The aim of present article is to investigate the mixed convective magnetohydrodynamic (MHD) flow through non-similar modeling of hybrid nanofluid over a stretched surface with radiative effects. Nanofluids are considered a cutting-edge medium for energy transmission in the next generation, with outstanding thermodynamic features. The investigation of heat transfer on exponentially expanded sheets hold significant importance for researchers, given its broad range of applications in industries, manufacturing processes, and medical fields. In this study the flow is endorsed with the viscous dissipation, Joule heating and radiation impacts in the energy equation. In order to enhance the heat transfer, hybrid nanoparticles uniformly mixed with the base fluid.
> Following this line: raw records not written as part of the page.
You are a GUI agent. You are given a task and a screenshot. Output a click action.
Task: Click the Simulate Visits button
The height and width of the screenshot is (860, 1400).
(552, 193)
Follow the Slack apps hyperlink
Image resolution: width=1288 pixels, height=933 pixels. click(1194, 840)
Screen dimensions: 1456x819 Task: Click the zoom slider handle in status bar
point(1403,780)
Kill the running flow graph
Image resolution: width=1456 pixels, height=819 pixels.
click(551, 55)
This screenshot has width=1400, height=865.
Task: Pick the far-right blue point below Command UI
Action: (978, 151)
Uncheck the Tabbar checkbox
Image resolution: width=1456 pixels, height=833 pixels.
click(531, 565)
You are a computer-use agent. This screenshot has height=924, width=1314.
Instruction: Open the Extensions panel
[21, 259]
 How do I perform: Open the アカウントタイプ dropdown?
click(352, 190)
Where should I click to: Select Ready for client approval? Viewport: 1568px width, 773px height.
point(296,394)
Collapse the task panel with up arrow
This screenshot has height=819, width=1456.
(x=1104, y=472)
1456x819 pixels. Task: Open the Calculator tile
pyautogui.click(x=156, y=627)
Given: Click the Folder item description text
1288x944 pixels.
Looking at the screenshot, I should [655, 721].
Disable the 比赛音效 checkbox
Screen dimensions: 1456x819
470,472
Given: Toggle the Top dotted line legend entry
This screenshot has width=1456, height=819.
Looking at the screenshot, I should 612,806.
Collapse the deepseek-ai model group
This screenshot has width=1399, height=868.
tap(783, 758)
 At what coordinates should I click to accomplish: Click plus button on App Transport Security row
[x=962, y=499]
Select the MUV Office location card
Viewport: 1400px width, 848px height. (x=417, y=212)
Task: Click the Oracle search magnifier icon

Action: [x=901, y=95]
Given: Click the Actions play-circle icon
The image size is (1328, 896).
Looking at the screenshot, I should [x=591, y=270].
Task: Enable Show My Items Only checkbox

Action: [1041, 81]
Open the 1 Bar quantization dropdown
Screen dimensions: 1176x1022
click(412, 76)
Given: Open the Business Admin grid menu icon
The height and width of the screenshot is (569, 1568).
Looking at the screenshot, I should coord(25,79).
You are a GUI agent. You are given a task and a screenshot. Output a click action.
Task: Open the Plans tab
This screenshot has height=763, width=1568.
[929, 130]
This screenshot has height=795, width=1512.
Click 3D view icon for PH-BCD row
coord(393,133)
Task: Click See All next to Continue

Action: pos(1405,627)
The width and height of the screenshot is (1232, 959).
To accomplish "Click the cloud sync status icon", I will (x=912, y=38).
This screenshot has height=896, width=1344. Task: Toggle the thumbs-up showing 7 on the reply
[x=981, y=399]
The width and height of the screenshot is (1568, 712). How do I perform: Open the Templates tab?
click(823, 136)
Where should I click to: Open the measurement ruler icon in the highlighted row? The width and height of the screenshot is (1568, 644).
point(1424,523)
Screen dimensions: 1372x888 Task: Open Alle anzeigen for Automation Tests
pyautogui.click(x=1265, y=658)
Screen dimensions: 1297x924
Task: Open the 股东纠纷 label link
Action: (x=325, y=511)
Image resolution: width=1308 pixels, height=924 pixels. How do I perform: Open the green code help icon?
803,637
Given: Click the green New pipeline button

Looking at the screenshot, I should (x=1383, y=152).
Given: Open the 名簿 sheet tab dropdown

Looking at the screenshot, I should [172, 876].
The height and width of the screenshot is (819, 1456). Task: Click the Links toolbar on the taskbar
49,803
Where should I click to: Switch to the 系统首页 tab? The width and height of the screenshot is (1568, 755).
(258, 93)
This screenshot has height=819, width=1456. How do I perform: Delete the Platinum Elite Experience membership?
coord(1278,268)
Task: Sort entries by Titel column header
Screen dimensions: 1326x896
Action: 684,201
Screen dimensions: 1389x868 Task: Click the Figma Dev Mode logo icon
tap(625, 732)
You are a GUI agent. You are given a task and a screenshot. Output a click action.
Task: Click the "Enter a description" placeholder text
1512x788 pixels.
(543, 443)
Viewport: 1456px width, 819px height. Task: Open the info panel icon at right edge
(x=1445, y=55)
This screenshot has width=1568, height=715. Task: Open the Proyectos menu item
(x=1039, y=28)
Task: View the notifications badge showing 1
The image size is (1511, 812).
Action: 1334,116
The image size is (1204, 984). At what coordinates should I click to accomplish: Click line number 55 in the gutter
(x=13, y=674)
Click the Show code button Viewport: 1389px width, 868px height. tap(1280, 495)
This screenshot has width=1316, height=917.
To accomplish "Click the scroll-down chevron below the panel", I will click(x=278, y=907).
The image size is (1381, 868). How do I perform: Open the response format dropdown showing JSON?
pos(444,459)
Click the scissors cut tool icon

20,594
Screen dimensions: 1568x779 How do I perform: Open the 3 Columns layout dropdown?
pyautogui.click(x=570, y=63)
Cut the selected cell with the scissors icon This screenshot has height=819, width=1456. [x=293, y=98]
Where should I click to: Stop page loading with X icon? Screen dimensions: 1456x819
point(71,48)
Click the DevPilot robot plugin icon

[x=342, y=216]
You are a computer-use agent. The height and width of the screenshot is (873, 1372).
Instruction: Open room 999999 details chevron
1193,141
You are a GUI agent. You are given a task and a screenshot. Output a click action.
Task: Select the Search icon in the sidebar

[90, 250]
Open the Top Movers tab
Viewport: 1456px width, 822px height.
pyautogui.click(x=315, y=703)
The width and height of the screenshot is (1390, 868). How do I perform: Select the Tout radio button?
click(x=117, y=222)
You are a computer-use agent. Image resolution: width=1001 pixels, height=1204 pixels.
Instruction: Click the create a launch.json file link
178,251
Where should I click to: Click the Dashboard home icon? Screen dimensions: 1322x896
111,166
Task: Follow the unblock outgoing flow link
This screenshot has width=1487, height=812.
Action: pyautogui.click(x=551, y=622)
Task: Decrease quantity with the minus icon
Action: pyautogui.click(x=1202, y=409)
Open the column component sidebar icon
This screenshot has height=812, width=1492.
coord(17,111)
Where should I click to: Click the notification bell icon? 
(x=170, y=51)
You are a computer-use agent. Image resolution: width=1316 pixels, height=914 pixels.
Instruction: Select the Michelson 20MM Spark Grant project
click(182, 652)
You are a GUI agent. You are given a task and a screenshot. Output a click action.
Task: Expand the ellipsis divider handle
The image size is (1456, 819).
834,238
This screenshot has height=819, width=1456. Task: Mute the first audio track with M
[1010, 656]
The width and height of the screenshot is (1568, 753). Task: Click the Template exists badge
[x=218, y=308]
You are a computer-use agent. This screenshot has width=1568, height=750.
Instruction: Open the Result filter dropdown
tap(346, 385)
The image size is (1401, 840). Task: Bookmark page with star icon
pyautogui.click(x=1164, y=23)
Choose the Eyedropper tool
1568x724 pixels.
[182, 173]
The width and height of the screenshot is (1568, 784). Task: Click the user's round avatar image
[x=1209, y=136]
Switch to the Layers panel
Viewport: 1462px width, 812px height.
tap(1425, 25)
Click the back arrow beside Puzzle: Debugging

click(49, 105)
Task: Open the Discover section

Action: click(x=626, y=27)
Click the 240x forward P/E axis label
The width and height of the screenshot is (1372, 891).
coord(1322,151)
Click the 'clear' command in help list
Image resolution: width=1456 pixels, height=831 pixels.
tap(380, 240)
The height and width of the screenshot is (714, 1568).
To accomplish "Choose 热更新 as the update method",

The differential equations emerged after the mathematical formulations are made non-dimensional via the non-similarity transformation up to the second order of iteration. To numerically simulate ordinary differential equations (ODEs), the MATLAB function bvp4c is employed. Key factors have been thoroughly mapped out in graphical form for easy comprehension. It is observed that when the strength of the Prandtl and Eckert number increases, the energy profile decreases, meanwhile temperature for expanding surface increases with an expansion in magnetic parameter. It is observed that the greater radiation quantities throughout the entire flux zone increase the thickness of the thermal boundary layer and the hydrodynamic temperature in the stretching situation. The increasing heat for expanding sheet causes fluid temperature to rise heat parameter, but the opposite consequences occur for shrinking sheet. The velocity reduces as the magnetic factor and the porosity parameter rises. The relevant engineering parameters, specifically the coefficient of skin friction and Nusselt number, have been documented in tabular form with respect to the significant factors mentioned earlier. The Nusselt coefficient decreases with an expansion in magnetic and the Ecker number. In accordance with the author's understanding, no previous work on the current model utilizing the local non-similarity method has been published. This discovery could help researchers who are interested in thermal power plants and solar energy storage. In limiting case, excellent agreement is found between present work and published article.